Cut out the noise, circle this date, and focus on the long term
What is always important is Apple's earnings release, a time we definitively learn how the company did in the past quarter. On Jan. 24, we'll get a final look at tablet sales for the quarter. 

Beyond this quarter, the important area to watch with the iPad Mini isn't whether supply constraints hold the device back. Instead, investors should be watching how it defends Apple in a tablet space that continues to exceed expectations. At the beginning of the year, researcher IDC made news by predicting 198 million tablets sold in 2016. At the end of the year, it made more news by adjusting its expectation. 

IDC now says 282 million tablets are now expected to be sold by 2016. 

That increased expectation is partially the result of tablets that continue to hit lower price points, which brings about further adoption.
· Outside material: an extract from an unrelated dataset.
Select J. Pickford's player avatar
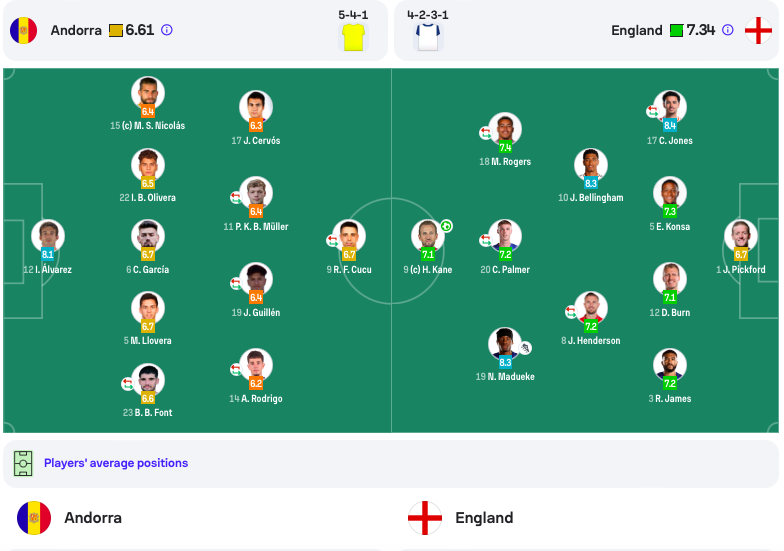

The iPad Mini is Apple's entry to those lower price points, which will determine whether the company can hold on to its dominant market share, as tablet sales move from 122 million this year and toward numbers that could exceed 300 million in the next half-decade. 

As an investor, my advice is to tune out storylines that are overly quarter-by-quarter in nature, and instead frame how major news affects where Apple will be as tablet expectations continue rising. In the end, that'll determine whether Apple's a winner over the next half-decade.